Exercise:
Repeat the entries that follow from start to finish, keeping every character.

***** Data for this task

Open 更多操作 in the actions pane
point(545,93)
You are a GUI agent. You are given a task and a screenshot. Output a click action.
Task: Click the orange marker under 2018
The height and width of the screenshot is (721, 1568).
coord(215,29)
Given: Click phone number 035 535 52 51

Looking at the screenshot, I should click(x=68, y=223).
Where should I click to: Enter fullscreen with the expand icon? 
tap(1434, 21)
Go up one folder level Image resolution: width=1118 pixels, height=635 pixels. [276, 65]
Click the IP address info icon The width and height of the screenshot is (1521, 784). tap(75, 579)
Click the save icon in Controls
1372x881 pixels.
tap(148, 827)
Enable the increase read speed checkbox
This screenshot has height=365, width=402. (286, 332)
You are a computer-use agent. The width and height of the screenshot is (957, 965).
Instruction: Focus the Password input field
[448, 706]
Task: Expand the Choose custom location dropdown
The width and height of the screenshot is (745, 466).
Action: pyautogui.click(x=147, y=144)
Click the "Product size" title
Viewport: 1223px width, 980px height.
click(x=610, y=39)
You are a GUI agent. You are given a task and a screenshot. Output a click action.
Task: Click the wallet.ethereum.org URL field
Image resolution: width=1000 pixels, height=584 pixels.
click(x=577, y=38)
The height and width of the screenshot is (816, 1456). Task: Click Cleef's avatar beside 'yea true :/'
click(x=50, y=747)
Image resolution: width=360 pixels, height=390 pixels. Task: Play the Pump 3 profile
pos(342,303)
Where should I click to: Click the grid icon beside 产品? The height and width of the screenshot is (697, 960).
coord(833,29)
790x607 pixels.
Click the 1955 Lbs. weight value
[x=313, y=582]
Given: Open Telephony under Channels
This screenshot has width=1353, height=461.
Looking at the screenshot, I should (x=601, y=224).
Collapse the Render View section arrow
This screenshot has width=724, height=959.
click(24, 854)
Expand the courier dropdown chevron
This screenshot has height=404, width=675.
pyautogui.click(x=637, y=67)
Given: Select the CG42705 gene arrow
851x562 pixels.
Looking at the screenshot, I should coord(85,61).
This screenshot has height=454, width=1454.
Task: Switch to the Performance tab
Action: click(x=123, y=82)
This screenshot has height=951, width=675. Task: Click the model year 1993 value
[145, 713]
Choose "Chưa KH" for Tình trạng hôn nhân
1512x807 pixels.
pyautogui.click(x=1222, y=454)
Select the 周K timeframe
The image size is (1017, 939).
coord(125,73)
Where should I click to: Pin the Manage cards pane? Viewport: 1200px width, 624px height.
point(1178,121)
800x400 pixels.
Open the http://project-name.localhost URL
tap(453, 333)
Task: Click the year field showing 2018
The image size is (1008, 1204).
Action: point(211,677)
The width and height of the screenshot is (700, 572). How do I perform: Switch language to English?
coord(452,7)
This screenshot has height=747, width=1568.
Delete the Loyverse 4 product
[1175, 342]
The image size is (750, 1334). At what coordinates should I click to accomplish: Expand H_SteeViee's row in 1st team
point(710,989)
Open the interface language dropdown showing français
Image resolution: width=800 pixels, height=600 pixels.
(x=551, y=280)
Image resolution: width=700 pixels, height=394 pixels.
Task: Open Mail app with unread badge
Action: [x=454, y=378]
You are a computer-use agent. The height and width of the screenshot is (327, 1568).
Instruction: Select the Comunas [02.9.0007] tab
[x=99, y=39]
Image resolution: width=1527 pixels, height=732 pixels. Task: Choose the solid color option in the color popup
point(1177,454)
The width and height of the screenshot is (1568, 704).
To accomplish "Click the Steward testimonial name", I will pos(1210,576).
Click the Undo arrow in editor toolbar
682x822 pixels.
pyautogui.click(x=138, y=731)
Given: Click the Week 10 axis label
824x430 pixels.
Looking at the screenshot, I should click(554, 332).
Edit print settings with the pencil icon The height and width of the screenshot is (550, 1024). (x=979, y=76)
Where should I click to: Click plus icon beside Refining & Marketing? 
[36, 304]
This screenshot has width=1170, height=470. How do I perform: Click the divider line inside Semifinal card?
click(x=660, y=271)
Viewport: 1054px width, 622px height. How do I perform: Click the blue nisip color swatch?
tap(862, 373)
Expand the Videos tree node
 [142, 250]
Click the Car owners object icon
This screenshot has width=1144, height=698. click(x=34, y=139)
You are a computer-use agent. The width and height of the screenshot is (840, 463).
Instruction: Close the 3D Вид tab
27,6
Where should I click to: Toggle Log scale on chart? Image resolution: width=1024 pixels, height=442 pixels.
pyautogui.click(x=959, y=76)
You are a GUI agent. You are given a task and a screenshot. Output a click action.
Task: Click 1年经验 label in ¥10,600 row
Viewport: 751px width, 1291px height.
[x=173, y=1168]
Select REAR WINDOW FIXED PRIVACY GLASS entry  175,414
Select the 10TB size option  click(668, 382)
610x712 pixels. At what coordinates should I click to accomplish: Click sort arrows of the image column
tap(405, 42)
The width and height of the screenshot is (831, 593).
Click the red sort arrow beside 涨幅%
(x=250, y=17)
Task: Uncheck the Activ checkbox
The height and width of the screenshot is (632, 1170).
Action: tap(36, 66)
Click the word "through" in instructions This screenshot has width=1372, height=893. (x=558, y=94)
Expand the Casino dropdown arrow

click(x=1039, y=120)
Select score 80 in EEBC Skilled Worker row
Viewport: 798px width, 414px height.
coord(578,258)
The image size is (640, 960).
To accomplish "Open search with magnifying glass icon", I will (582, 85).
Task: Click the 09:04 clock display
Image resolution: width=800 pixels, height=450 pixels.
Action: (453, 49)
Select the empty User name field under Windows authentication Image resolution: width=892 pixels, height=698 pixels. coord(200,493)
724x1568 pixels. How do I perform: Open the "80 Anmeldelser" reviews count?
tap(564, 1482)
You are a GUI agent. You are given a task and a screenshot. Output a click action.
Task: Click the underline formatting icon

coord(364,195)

**********

Response:
Open 更多操作 in the actions pane
point(545,93)
You are a GUI agent. You are given a task and a screenshot. Output a click action.
Task: Click the orange marker under 2018
The height and width of the screenshot is (721, 1568).
coord(215,29)
Given: Click phone number 035 535 52 51

Looking at the screenshot, I should click(x=68, y=223).
Where should I click to: Enter fullscreen with the expand icon? 
tap(1434, 21)
Go up one folder level Image resolution: width=1118 pixels, height=635 pixels. [276, 65]
Click the IP address info icon The width and height of the screenshot is (1521, 784). tap(75, 579)
Click the save icon in Controls
1372x881 pixels.
tap(148, 827)
Enable the increase read speed checkbox
This screenshot has height=365, width=402. (286, 332)
You are a computer-use agent. The width and height of the screenshot is (957, 965).
Instruction: Focus the Password input field
[448, 706]
Task: Expand the Choose custom location dropdown
The width and height of the screenshot is (745, 466).
Action: pyautogui.click(x=147, y=144)
Click the "Product size" title
Viewport: 1223px width, 980px height.
click(x=610, y=39)
You are a GUI agent. You are given a task and a screenshot. Output a click action.
Task: Click the wallet.ethereum.org URL field
Image resolution: width=1000 pixels, height=584 pixels.
click(x=577, y=38)
The height and width of the screenshot is (816, 1456). Task: Click Cleef's avatar beside 'yea true :/'
click(x=50, y=747)
Image resolution: width=360 pixels, height=390 pixels. Task: Play the Pump 3 profile
pos(342,303)
Where should I click to: Click the grid icon beside 产品? The height and width of the screenshot is (697, 960).
coord(833,29)
790x607 pixels.
Click the 1955 Lbs. weight value
[x=313, y=582]
Given: Open Telephony under Channels
This screenshot has width=1353, height=461.
Looking at the screenshot, I should (x=601, y=224).
Collapse the Render View section arrow
This screenshot has width=724, height=959.
click(24, 854)
Expand the courier dropdown chevron
This screenshot has height=404, width=675.
pyautogui.click(x=637, y=67)
Given: Select the CG42705 gene arrow
851x562 pixels.
Looking at the screenshot, I should coord(85,61).
This screenshot has height=454, width=1454.
Task: Switch to the Performance tab
Action: click(x=123, y=82)
This screenshot has height=951, width=675. Task: Click the model year 1993 value
[145, 713]
Choose "Chưa KH" for Tình trạng hôn nhân
1512x807 pixels.
pyautogui.click(x=1222, y=454)
Select the 周K timeframe
The image size is (1017, 939).
coord(125,73)
Where should I click to: Pin the Manage cards pane? Viewport: 1200px width, 624px height.
point(1178,121)
800x400 pixels.
Open the http://project-name.localhost URL
tap(453, 333)
Task: Click the year field showing 2018
The image size is (1008, 1204).
Action: point(211,677)
The width and height of the screenshot is (700, 572). How do I perform: Switch language to English?
coord(452,7)
This screenshot has height=747, width=1568.
Delete the Loyverse 4 product
[1175, 342]
The image size is (750, 1334). At what coordinates should I click to accomplish: Expand H_SteeViee's row in 1st team
point(710,989)
Open the interface language dropdown showing français
Image resolution: width=800 pixels, height=600 pixels.
(x=551, y=280)
Image resolution: width=700 pixels, height=394 pixels.
Task: Open Mail app with unread badge
Action: [x=454, y=378]
You are a computer-use agent. The height and width of the screenshot is (327, 1568).
Instruction: Select the Comunas [02.9.0007] tab
[x=99, y=39]
Image resolution: width=1527 pixels, height=732 pixels. Task: Choose the solid color option in the color popup
point(1177,454)
The width and height of the screenshot is (1568, 704).
To accomplish "Click the Steward testimonial name", I will pos(1210,576).
Click the Undo arrow in editor toolbar
682x822 pixels.
pyautogui.click(x=138, y=731)
Given: Click the Week 10 axis label
824x430 pixels.
Looking at the screenshot, I should click(554, 332).
Edit print settings with the pencil icon The height and width of the screenshot is (550, 1024). (x=979, y=76)
Where should I click to: Click plus icon beside Refining & Marketing? 
[36, 304]
This screenshot has width=1170, height=470. How do I perform: Click the divider line inside Semifinal card?
click(x=660, y=271)
Viewport: 1054px width, 622px height. How do I perform: Click the blue nisip color swatch?
tap(862, 373)
Expand the Videos tree node
 [142, 250]
Click the Car owners object icon
This screenshot has width=1144, height=698. click(x=34, y=139)
You are a computer-use agent. The width and height of the screenshot is (840, 463).
Instruction: Close the 3D Вид tab
27,6
Where should I click to: Toggle Log scale on chart? Image resolution: width=1024 pixels, height=442 pixels.
pyautogui.click(x=959, y=76)
You are a GUI agent. You are given a task and a screenshot. Output a click action.
Task: Click 1年经验 label in ¥10,600 row
Viewport: 751px width, 1291px height.
[x=173, y=1168]
Select REAR WINDOW FIXED PRIVACY GLASS entry  175,414
Select the 10TB size option  click(668, 382)
610x712 pixels. At what coordinates should I click to accomplish: Click sort arrows of the image column
tap(405, 42)
The width and height of the screenshot is (831, 593).
Click the red sort arrow beside 涨幅%
(x=250, y=17)
Task: Uncheck the Activ checkbox
The height and width of the screenshot is (632, 1170).
Action: tap(36, 66)
Click the word "through" in instructions This screenshot has width=1372, height=893. (x=558, y=94)
Expand the Casino dropdown arrow

click(x=1039, y=120)
Select score 80 in EEBC Skilled Worker row
Viewport: 798px width, 414px height.
coord(578,258)
The image size is (640, 960).
To accomplish "Open search with magnifying glass icon", I will (582, 85).
Task: Click the 09:04 clock display
Image resolution: width=800 pixels, height=450 pixels.
Action: (453, 49)
Select the empty User name field under Windows authentication Image resolution: width=892 pixels, height=698 pixels. coord(200,493)
724x1568 pixels. How do I perform: Open the "80 Anmeldelser" reviews count?
tap(564, 1482)
You are a GUI agent. You are given a task and a screenshot. Output a click action.
Task: Click the underline formatting icon

coord(364,195)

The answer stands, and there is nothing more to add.